The (almost really) Complete Works of Lewis Carroll

Christ Church, Oxford

Source: The Observer, June 5, 1881

To the Editor of the Observer

Sir: Your paper of May 29 contains a leading article on Christ Church, resting on so many misstatements of fact that I venture to appeal to your sense of justice to allow me, if no abler writer has addressed you on the subject, an opportunity of correcting them. It will, I think, be found that in so doing I shall have removed the whole foundation on which the writer has based his attack on the house, after which I may contentedly leave the superstructure to take care of itself. “Christ Church is always provoking the adverse criticism of the outer world.” The writer justifies this rather broad generalisation by quoting three instances of such provocation, which I will take one by one.

“At one time we are told that the Dean … neglects his functions, and spends the bulk of his time in Madeira.” The fact is, that the Dean’s absence from England more than twenty years ago during two successive winters was a sad necessity, caused by the appearance of symptoms of grave disease, from which he has now, under God’s blessing, perfectly recovered.

The second instance occurred eleven years ago, when some of the undergraduates destroyed some valuable statuary in the library. Here the writer states that the Dean first announced that criminal proceedings would be taken, and then, on discovering that the offenders were “highly connected,” found himself “converted to the opinion that mercy is preferable to stern justice, and charity to the strict letter of the law.” The facts are that the punishment awarded to the offenders was deliberated on and determined on by the Governing Body, consisting of the Dean, the Canons, and some twenty senior students; that their deliberations, in which I took part, were most assuredly in no way affected by any thoughts of the offenders being “highly connected;” and that, when all was over, we had the satisfaction of seeing ourselves roundly abused in the papers on both sides, and charged with having been too lenient, and also with having been too severe.

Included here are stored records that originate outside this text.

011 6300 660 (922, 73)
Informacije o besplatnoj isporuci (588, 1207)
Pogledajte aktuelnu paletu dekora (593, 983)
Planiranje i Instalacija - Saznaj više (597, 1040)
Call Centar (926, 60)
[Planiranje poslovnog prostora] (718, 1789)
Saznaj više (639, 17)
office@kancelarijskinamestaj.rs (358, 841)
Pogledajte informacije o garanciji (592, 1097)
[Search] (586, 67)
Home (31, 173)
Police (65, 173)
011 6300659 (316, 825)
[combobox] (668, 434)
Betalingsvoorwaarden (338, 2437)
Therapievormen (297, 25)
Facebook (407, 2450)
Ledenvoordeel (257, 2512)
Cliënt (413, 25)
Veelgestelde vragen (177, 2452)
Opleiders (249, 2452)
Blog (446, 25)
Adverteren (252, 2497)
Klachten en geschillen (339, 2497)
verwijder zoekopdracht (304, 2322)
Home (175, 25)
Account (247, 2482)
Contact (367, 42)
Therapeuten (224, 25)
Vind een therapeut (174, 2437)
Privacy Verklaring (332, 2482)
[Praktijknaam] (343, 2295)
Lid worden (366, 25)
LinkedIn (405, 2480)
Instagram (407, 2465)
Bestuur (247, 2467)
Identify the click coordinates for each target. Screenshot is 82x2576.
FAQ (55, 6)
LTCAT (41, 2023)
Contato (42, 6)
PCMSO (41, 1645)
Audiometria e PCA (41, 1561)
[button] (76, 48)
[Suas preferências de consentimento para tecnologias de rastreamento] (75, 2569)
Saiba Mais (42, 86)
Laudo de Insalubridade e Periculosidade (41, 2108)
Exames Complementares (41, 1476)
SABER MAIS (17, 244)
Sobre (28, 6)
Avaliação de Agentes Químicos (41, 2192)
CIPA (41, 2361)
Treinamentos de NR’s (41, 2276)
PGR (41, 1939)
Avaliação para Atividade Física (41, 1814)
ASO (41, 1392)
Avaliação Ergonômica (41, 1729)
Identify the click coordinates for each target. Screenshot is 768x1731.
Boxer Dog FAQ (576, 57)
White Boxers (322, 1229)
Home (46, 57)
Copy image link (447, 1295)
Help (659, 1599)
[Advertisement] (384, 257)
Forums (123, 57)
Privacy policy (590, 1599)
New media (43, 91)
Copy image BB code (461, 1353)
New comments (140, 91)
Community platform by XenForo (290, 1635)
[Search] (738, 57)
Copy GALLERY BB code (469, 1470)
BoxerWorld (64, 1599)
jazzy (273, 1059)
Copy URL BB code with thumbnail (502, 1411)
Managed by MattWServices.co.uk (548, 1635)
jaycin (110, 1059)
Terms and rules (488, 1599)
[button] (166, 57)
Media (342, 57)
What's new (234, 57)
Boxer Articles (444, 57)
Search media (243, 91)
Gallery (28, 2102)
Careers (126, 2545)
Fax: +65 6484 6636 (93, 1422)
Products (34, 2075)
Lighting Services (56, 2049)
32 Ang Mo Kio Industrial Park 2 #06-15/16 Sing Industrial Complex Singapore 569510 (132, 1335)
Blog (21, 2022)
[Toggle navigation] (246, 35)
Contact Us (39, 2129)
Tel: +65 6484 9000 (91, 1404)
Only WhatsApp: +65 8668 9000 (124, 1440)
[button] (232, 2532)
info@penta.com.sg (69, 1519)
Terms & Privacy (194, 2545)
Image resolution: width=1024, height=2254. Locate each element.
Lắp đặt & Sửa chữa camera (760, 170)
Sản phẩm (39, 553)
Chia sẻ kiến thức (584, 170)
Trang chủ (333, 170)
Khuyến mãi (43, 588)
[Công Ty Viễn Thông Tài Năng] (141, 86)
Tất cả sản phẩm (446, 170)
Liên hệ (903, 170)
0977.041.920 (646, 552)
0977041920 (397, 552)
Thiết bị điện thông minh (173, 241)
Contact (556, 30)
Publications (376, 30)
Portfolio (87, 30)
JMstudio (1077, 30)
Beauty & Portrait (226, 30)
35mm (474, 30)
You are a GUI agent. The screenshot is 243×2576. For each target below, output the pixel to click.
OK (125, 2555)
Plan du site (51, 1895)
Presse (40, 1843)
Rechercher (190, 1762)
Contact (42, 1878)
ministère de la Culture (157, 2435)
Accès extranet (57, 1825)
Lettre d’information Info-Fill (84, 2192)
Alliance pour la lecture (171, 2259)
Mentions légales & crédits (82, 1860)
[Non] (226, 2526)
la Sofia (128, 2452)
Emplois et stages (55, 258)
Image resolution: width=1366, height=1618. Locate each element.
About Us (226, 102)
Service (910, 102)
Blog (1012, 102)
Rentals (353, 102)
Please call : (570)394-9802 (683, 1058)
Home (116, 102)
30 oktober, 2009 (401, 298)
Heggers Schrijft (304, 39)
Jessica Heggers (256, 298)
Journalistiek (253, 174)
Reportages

The third instance occurred the other night. Some undergraduates were making a disturbance, and the junior censor “made his appearance in person upon the scene of riot,” and “was contumeliously handled.” Here the only statement of any real importance, the alleged assault by Christ Church men on the junior censor, is untrue. The fact is that nearly all the disturbers were out-College men, and though it is true that the censor was struck by a stone thrown from a window, the unenviable distinction of having thrown it belongs to no member of the House. I doubt if we have one single man here who would be capable of so base and cowardly an act.

The writer then gives us a curious account of the present constitution of the House. The Dean, whom he calls “the right reverend gentleman,” is, “in a kind of way, Master of the College.” The Canons, “in a vague kind of way, are supposed to control the College.” The senior students “dare not call their souls their own,” and yet somehow dare “to vent their wrath” on the junior students. His hazy, mental picture of the position of the Canons may be cleared up by explaining to him that the “control” they exercise is neither more nor less than that of any other six members of the Governing Body. The description of the students I pass over as not admitting any appeal to actual facts.

The truth is, that Christ Church stands convicted of two unpardonable crimes—being great, and having a name. Such a place must always expect to find itself “a wide mark for scorn and jeers”—a target where the little and the nameless may display their skill. Only the other day an M.P., rising to ask a question about Westminster School, went on to speak of Christ Church, and wound up with a fierce attack on the ancient House. Shall we blame him? Do we blame the wanton schoolboy, with a pebble in his hand, all powerless to resist the alluring vastness of a barndoor?

The essence of the article seems to be summed up in the following sentence: “At Christ Church all attempts to preserve order by the usual means have hitherto proved uniformly unsuccessful, and apparently remain equally fruitless.” It is hard for one who, like myself, has lived here most of his life, to believe that this is seriously intended as a description of the place. However, as general statements can only be met by general statements, permit me, as one who has lived here for thirty years and has taught for five and twenty, to say that in my experience order has been the rule, disorder the rare exception; and that, if the writer of your leading article has had an equal amount of experience in any similar place of education, and has found a set of young men more gentlemanly, more orderly, and more pleasant in every way to deal with, than I have found here, I cannot but think him an exceptionally favoured mortal.—Yours, &c.

Charles L. Dodgson,
Student and Mathematical Lecturer of Christ Church.